En un escenario marcado por la urgencia y la necesidad de respuestas estructurales, el presidente Rodrigo Paz cerró este viernes una reunión con ocho de los nueve gobernadores electos, consolidando una agenda de trabajo coordinada entre el nivel central y las regiones.
El encuentro, desarrollado en la Casa Grande del Pueblo, se constituyó en el primer acercamiento formal tras las elecciones subnacionales, dejando como saldo un mensaje claro: el país atraviesa un momento difícil y requiere soluciones que vayan más allá de lo inmediato.
“Todos entendieron que es un momento complejo, explicaron sus realidades departamentales y mostraron voluntad de encontrar soluciones, no solo a corto plazo, sino también a mediano y largo plazo”, afirmó el mandatario.
En su intervención, Paz insistió en la necesidad de dejar de lado las diferencias partidarias para construir un liderazgo compartido. “No es un presidente, no son gobernaciones… es un liderazgo conjunto nacional”, enfatizó, marcando una línea discursiva orientada a la unidad institucional frente a la crisis.
El jefe de Estado calificó el encuentro como “extraordinario”, destacando la vocación democrática de las autoridades participantes, quienes no solo plantearon demandas, sino también propuestas concretas. “Estamos como gobierno a la orden”, sostuvo.
Durante la reunión, se priorizaron temas clave como el impulso a la producción, la aprobación de nuevas normativas para atraer inversión y la reactivación económica. Asimismo, se abordaron aspectos estructurales como el modelo de distribución 50/50 y la profundización del proceso autonómico.
“El 50/50 es el punto de inicio, no solo para redistribuir recursos, sino para construir el recurso humano que impulse el desarrollo del país”, añadió Paz, subrayando la necesidad de generar condiciones sostenibles de crecimiento.
La jornada concluyó con el compromiso de establecer un sistema de trabajo conjunto, con participación activa de ministros y gobernaciones, en una dinámica que buscará trasladar la gestión directamente a las regiones.

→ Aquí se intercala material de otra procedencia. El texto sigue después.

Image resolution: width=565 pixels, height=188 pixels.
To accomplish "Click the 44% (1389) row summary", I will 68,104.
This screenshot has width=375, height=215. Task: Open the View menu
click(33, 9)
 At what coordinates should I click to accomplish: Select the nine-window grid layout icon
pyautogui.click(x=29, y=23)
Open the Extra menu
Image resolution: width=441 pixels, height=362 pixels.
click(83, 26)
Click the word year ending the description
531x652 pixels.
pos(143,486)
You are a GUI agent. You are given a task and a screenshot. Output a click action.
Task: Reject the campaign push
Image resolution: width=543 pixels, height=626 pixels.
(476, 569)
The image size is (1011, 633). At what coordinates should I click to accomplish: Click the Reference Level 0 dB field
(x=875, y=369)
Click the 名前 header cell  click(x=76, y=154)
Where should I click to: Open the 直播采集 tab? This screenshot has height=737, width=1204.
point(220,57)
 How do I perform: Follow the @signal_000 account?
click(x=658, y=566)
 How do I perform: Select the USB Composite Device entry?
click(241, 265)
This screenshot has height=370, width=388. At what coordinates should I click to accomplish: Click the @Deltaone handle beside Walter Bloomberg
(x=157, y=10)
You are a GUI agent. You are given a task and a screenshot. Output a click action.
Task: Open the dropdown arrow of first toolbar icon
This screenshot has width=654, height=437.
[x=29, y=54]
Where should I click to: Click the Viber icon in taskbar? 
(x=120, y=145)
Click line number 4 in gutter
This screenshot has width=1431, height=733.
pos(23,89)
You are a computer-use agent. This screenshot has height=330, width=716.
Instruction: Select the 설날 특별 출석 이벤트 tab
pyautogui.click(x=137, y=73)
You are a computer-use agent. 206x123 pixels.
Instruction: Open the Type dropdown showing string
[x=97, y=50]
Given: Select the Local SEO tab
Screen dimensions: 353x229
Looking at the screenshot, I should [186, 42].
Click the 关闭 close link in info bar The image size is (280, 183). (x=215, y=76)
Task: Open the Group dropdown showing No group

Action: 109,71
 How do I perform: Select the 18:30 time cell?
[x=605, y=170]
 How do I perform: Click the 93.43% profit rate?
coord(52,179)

Por su parte, la gobernadora electa de Tarija, María René Soruco, calificó el encuentro como un momento histórico, destacando la necesidad de fortalecer la participación regional en la toma de decisiones y avanzar hacia una distribución más equitativa de los recursos.
“Son más de 20 años con avances limitados en las autonomías. Es momento de construir y profundizar este proceso”, afirmó.
Soruco también resaltó la apertura del Ejecutivo al diálogo y anticipó una relación más cercana entre el nivel central y las regiones. “Nos van a ver seguido aquí y esperamos ver al Gobierno en los departamentos”, señaló.
El encuentro concluyó con el compromiso de mantener una coordinación continua, en medio de un contexto donde la expectativa ciudadana exige resultados concretos y no solo acuerdos en papel.
El único gobernador electo ausente fue René Joaquino, de Potosí.
En tiempos donde la incertidumbre golpea con fuerza, el desafío es claro: convertir el consenso en acción real. Porque Bolivia no necesita solo reuniones… necesita decisiones que cambien su rumbo.